Antes de darse cuenta, Aldo ya
engañaba, secuestraba, torturaba y mataba a inocentes sin apenas pestañear,
pues palabras como empatía o piedad eran totalmente desconocidas para él. No
sentía nada, sólo un inmenso y eterno vacío en su interior que poco a poco
conseguía llenar en el momento en el que la vida de sus víctimas se apagaba. Obediente,
cumplía con los sacrificios que exigía Taharda, la cual le obsequió con cierta
sensibilidad sobrenatural que aún tenía que aprender a manejar. Pero Aldo no se
sentía agradecido, albergaba un profundo desprecio por Taharda y todos los
demás dioses, a pesar de poner mucho cuidado en no mostrarlo nunca. Cometió el
error de pensar que podía engañar a la gran diosa de la muerte, que podía
aprovecharse de su favor y sus obsequios mientras maldecía en su interior
contra ella, así decidió sacar provecho de sus terribles asesinatos en los
bajos fondos de Dormenia. Los mismos objetivos por los cuales cobraba buenas
cantidades de dinero como mercenario, servirían de paso como sacrificio para
mantener a Taharda satisfecha.
Pero la temible Diosa no pasó por alto
esta deslealtad y el precio a pagar fue muy caro. Durante su último sacrificio
algo salió mal, un inquietante silbido en el aire empezó a envolver a Aldo y a
su madre, aturdiéndoles cada vez más hasta que sus cuerpos cayeron desplomados.
Incapaz de mover ni un solo músculo pero despierto y consciente de todo cuánto
estaba sucediendo, Aldo presenció una imagen terrible. Su madre quedó
totalmente paralizada y comenzó a levitar, la esquelética mujer ahogó un grito
horrible en su garganta justo antes de que su cabeza se separara por si sola
del resto de su cuerpo. Acto seguido, unas sombras etéreas y oscuras como la
mismísima noche la envolvieron hasta hacerla desaparecer. Aldo quiso gritar,
patalear, golpear aunque fuese al aire, pero no pudo hacer nada de eso, solo
observar inmóvil cómo su madre había desaparecido para siempre. Entonces, una voz
retumbó en el interior de su cabeza, una voz asexuada y andrógina que le dijo
lo siguiente: “Has traicionado mi confianza, Aldo. Tu madre sólo ha sido el
principio, juro que no quedará rincón en este corrompido mundo en el que puedas
esconderte, tu vida está condenada, atormentaré tu existencia y sufrirás la
persecución incesante de la oscuridad durante el resto de tus días”.

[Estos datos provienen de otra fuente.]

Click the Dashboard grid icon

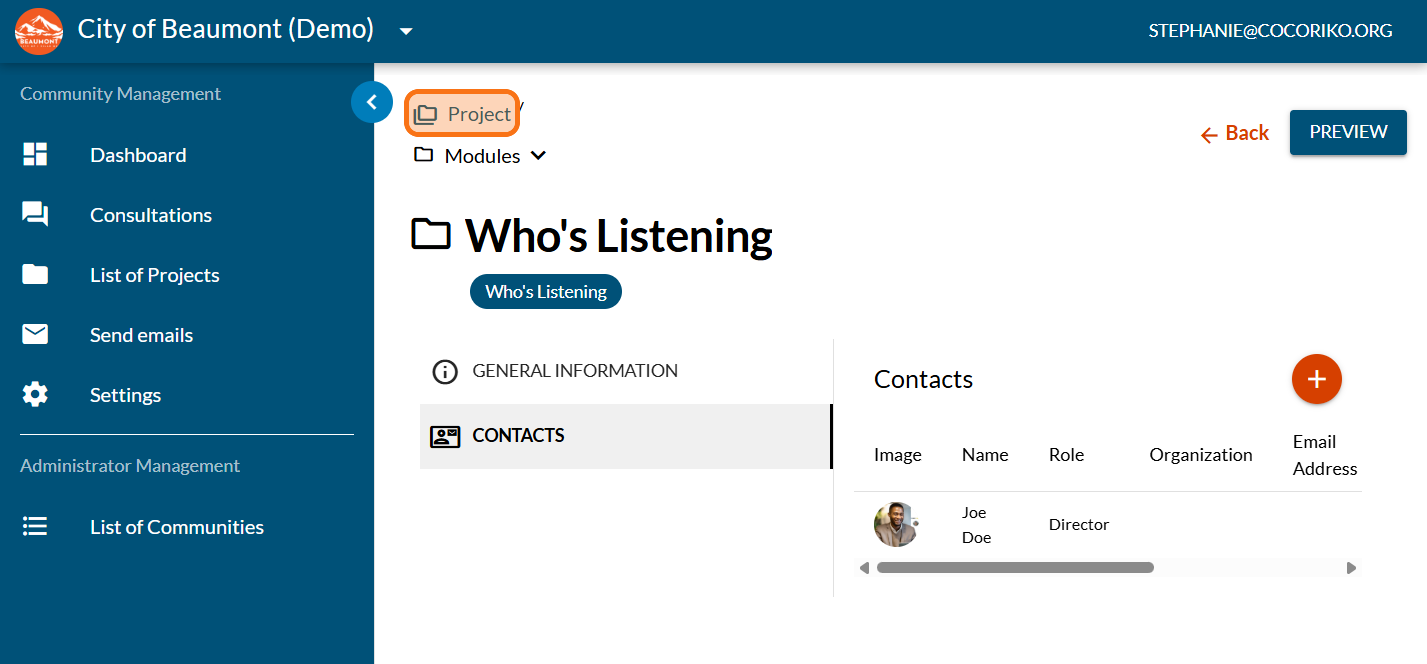(35, 154)
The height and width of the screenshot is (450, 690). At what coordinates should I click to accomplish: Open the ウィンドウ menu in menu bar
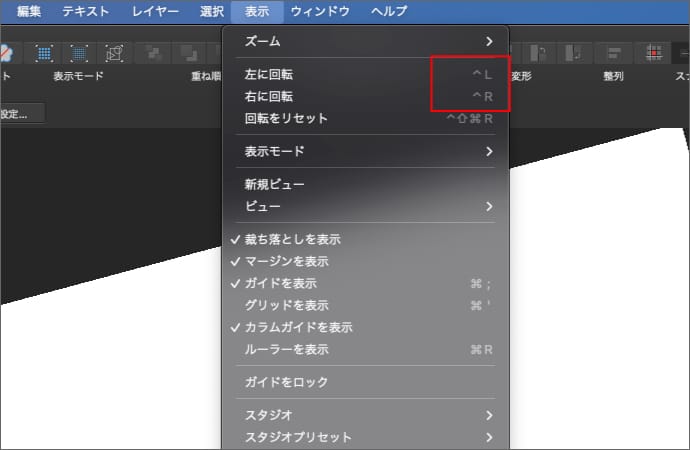(320, 12)
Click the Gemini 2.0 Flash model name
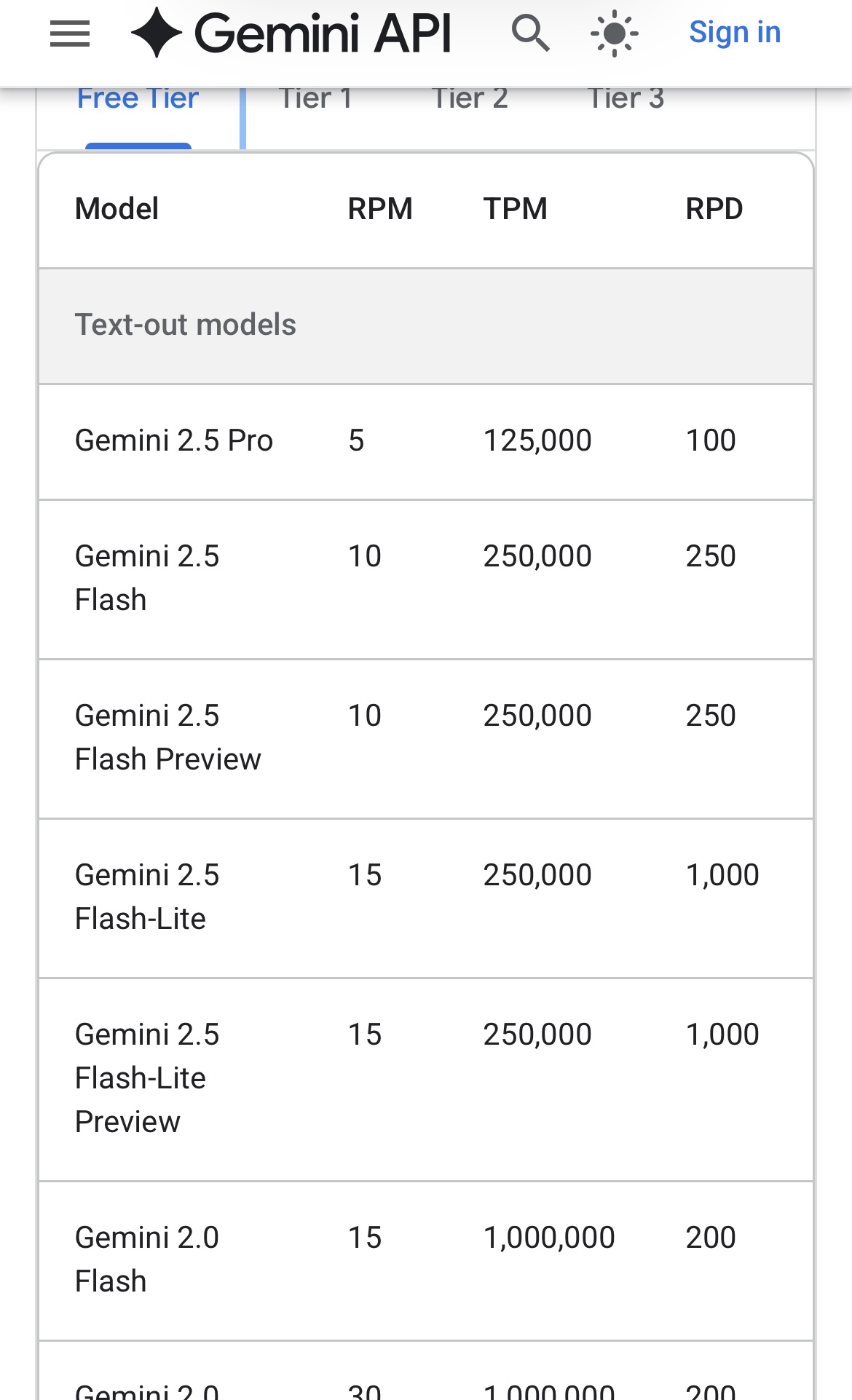The width and height of the screenshot is (852, 1400). [147, 1259]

Con esta amenaza Taharda liberó a Aldo,
el cual huyó hacia la ciudad sin mirar atrás. Tenía cobijo asegurado y una
forma de ganarse la vida gracias a sus contactos en los bajos fondos, seguiría
matando, eso es algo que nunca podrá dejar de hacer y lo único que conseguía
proporcionarle cierto placer, pero esta vez por dinero. A pesar de todo, Aldo
sabía que estaba condenado a la paranoia y a la desconfianza, pues sentía en
todo momento la presencia amenazante de aquellos espectros que consumieron a su
madre y sabía que en cualquier momento podían atacar.